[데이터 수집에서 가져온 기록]
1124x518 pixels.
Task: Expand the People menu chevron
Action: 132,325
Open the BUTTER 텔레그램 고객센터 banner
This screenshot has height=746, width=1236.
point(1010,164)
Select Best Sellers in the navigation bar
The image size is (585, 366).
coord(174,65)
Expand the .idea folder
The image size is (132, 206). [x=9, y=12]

==

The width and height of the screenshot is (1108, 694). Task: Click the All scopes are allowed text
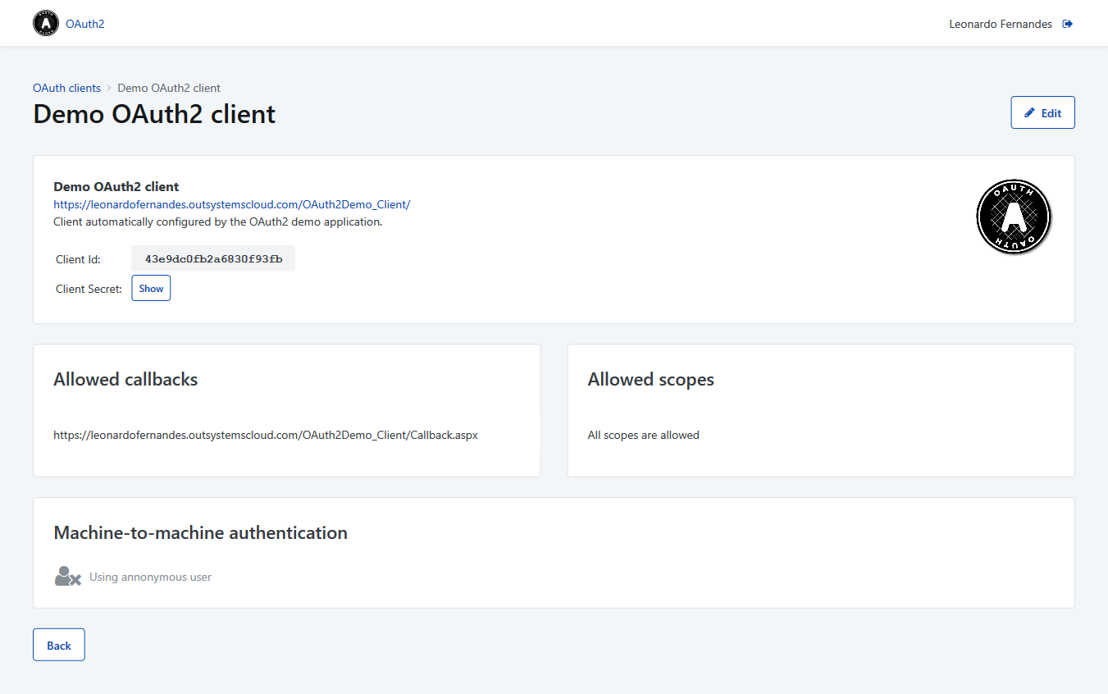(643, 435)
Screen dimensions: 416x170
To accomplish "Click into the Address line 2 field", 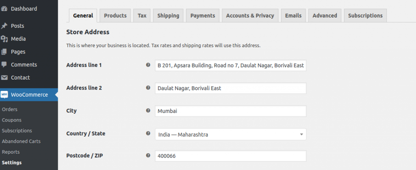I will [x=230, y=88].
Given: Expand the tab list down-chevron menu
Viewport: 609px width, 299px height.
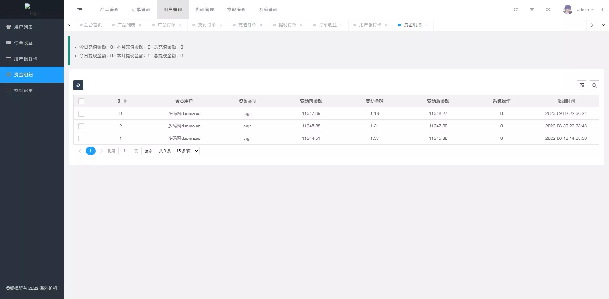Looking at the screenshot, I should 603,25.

> [작업 지시]: 위 자료에서 "Expand" 문자열을 포함한 줄이 몇 개인지 숫자 하나로만 답하세요. 대소문자는 구분합니다.

> [정답]: 3